Instructions for the task: Extract every record, keeping each one exactly as it is.

Recorded data
* * *

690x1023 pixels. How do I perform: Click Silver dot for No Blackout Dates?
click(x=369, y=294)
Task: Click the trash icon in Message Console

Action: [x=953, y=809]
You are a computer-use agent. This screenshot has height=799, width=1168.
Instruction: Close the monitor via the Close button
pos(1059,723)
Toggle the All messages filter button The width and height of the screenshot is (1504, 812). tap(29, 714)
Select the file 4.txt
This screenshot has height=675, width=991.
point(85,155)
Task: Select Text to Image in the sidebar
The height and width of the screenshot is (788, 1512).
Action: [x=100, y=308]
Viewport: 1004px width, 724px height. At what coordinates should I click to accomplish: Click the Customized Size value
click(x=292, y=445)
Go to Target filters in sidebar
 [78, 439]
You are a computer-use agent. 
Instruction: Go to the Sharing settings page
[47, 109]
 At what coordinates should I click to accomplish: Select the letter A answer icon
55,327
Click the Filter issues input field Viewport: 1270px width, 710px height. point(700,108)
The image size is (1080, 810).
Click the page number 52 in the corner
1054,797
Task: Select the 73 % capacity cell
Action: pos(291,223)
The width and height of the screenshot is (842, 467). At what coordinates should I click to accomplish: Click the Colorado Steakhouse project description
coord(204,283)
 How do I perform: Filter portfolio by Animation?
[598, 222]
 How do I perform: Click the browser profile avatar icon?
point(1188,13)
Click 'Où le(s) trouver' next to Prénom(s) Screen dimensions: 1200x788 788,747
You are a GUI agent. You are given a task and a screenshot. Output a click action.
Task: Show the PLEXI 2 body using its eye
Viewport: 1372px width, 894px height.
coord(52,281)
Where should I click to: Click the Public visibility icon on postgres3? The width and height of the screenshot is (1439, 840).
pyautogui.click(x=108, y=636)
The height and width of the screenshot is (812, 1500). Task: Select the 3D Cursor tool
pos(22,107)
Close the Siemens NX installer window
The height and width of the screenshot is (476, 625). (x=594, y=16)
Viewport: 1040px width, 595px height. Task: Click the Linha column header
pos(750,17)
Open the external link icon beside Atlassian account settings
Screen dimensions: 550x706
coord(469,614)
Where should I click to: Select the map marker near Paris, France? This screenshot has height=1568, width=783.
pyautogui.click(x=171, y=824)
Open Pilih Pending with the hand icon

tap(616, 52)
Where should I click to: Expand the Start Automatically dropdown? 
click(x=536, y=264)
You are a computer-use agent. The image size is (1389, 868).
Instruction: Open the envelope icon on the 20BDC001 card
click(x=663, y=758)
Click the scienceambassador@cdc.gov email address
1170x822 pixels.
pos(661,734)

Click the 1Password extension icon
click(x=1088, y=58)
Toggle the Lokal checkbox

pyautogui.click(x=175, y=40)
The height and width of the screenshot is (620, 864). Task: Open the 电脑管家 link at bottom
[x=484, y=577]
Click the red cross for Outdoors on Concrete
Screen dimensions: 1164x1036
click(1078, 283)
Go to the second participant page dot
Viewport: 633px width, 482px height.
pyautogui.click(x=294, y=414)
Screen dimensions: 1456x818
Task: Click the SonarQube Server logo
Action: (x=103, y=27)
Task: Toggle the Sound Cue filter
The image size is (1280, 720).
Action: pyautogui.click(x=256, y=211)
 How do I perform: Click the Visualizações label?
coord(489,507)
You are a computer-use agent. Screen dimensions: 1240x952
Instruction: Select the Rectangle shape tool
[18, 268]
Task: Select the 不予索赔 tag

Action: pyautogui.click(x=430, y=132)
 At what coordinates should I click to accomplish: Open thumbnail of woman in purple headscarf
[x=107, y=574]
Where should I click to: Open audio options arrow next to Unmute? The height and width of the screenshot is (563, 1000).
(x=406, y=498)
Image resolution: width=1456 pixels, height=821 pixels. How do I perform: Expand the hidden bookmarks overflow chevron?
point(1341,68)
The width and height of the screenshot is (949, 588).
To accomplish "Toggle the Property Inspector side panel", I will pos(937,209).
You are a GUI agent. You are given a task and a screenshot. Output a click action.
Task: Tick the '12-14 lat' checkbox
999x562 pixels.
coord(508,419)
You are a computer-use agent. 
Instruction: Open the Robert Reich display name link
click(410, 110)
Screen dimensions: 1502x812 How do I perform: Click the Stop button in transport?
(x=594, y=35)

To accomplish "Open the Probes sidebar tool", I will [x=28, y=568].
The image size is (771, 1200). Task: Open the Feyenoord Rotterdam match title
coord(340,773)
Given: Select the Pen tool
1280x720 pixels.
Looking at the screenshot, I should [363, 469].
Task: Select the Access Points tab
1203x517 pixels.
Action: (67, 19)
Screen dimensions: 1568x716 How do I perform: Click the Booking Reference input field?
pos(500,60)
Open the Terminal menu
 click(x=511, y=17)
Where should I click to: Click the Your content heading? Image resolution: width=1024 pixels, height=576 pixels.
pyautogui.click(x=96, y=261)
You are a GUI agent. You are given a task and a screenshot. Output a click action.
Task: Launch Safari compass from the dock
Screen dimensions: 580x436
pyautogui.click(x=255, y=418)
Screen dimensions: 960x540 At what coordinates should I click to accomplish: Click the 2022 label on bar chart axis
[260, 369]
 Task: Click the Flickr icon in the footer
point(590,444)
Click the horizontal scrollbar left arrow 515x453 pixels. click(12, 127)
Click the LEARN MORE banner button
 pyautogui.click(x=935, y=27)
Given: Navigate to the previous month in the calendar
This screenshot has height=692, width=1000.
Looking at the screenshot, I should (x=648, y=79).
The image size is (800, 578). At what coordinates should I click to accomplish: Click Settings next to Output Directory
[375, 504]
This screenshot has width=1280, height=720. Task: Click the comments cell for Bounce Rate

* * *

Output for this exercise:
690x1023 pixels. How do I perform: Click Silver dot for No Blackout Dates?
click(x=369, y=294)
Task: Click the trash icon in Message Console

Action: [x=953, y=809]
You are a computer-use agent. This screenshot has height=799, width=1168.
Instruction: Close the monitor via the Close button
pos(1059,723)
Toggle the All messages filter button The width and height of the screenshot is (1504, 812). tap(29, 714)
Select the file 4.txt
This screenshot has height=675, width=991.
point(85,155)
Task: Select Text to Image in the sidebar
The height and width of the screenshot is (788, 1512).
Action: [x=100, y=308]
Viewport: 1004px width, 724px height. At what coordinates should I click to accomplish: Click the Customized Size value
click(x=292, y=445)
Go to Target filters in sidebar
 [78, 439]
You are a computer-use agent. 
Instruction: Go to the Sharing settings page
[47, 109]
 At what coordinates should I click to accomplish: Select the letter A answer icon
55,327
Click the Filter issues input field Viewport: 1270px width, 710px height. point(700,108)
The image size is (1080, 810).
Click the page number 52 in the corner
1054,797
Task: Select the 73 % capacity cell
Action: pos(291,223)
The width and height of the screenshot is (842, 467). At what coordinates should I click to accomplish: Click the Colorado Steakhouse project description
coord(204,283)
 How do I perform: Filter portfolio by Animation?
[598, 222]
 How do I perform: Click the browser profile avatar icon?
point(1188,13)
Click 'Où le(s) trouver' next to Prénom(s) Screen dimensions: 1200x788 788,747
You are a GUI agent. You are given a task and a screenshot. Output a click action.
Task: Show the PLEXI 2 body using its eye
Viewport: 1372px width, 894px height.
coord(52,281)
Where should I click to: Click the Public visibility icon on postgres3? The width and height of the screenshot is (1439, 840).
pyautogui.click(x=108, y=636)
The height and width of the screenshot is (812, 1500). Task: Select the 3D Cursor tool
pos(22,107)
Close the Siemens NX installer window
The height and width of the screenshot is (476, 625). (x=594, y=16)
Viewport: 1040px width, 595px height. Task: Click the Linha column header
pos(750,17)
Open the external link icon beside Atlassian account settings
Screen dimensions: 550x706
coord(469,614)
Where should I click to: Select the map marker near Paris, France? This screenshot has height=1568, width=783.
pyautogui.click(x=171, y=824)
Open Pilih Pending with the hand icon

tap(616, 52)
Where should I click to: Expand the Start Automatically dropdown? 
click(x=536, y=264)
You are a computer-use agent. The image size is (1389, 868).
Instruction: Open the envelope icon on the 20BDC001 card
click(x=663, y=758)
Click the scienceambassador@cdc.gov email address
1170x822 pixels.
pos(661,734)

Click the 1Password extension icon
click(x=1088, y=58)
Toggle the Lokal checkbox

pyautogui.click(x=175, y=40)
The height and width of the screenshot is (620, 864). Task: Open the 电脑管家 link at bottom
[x=484, y=577]
Click the red cross for Outdoors on Concrete
Screen dimensions: 1164x1036
click(1078, 283)
Go to the second participant page dot
Viewport: 633px width, 482px height.
pyautogui.click(x=294, y=414)
Screen dimensions: 1456x818
Task: Click the SonarQube Server logo
Action: (x=103, y=27)
Task: Toggle the Sound Cue filter
The image size is (1280, 720).
Action: pyautogui.click(x=256, y=211)
 How do I perform: Click the Visualizações label?
coord(489,507)
You are a computer-use agent. Screen dimensions: 1240x952
Instruction: Select the Rectangle shape tool
[18, 268]
Task: Select the 不予索赔 tag

Action: pyautogui.click(x=430, y=132)
 At what coordinates should I click to accomplish: Open thumbnail of woman in purple headscarf
[x=107, y=574]
Where should I click to: Open audio options arrow next to Unmute? The height and width of the screenshot is (563, 1000).
(x=406, y=498)
Image resolution: width=1456 pixels, height=821 pixels. How do I perform: Expand the hidden bookmarks overflow chevron?
point(1341,68)
The width and height of the screenshot is (949, 588).
To accomplish "Toggle the Property Inspector side panel", I will pos(937,209).
You are a GUI agent. You are given a task and a screenshot. Output a click action.
Task: Tick the '12-14 lat' checkbox
999x562 pixels.
coord(508,419)
You are a computer-use agent. 
Instruction: Open the Robert Reich display name link
click(410, 110)
Screen dimensions: 1502x812 How do I perform: Click the Stop button in transport?
(x=594, y=35)

To accomplish "Open the Probes sidebar tool", I will [x=28, y=568].
The image size is (771, 1200). Task: Open the Feyenoord Rotterdam match title
coord(340,773)
Given: Select the Pen tool
1280x720 pixels.
Looking at the screenshot, I should [363, 469].
Task: Select the Access Points tab
1203x517 pixels.
Action: (67, 19)
Screen dimensions: 1568x716 How do I perform: Click the Booking Reference input field?
pos(500,60)
Open the Terminal menu
 click(x=511, y=17)
Where should I click to: Click the Your content heading? Image resolution: width=1024 pixels, height=576 pixels.
pyautogui.click(x=96, y=261)
You are a GUI agent. You are given a task and a screenshot. Output a click action.
Task: Launch Safari compass from the dock
Screen dimensions: 580x436
pyautogui.click(x=255, y=418)
Screen dimensions: 960x540 At what coordinates should I click to accomplish: Click the 2022 label on bar chart axis
[260, 369]
 Task: Click the Flickr icon in the footer
point(590,444)
Click the horizontal scrollbar left arrow 515x453 pixels. click(12, 127)
Click the LEARN MORE banner button
 pyautogui.click(x=935, y=27)
Given: Navigate to the previous month in the calendar
This screenshot has height=692, width=1000.
Looking at the screenshot, I should (x=648, y=79).
The image size is (800, 578). At what coordinates should I click to accomplish: Click Settings next to Output Directory
[375, 504]
This screenshot has width=1280, height=720. Task: Click the comments cell for Bounce Rate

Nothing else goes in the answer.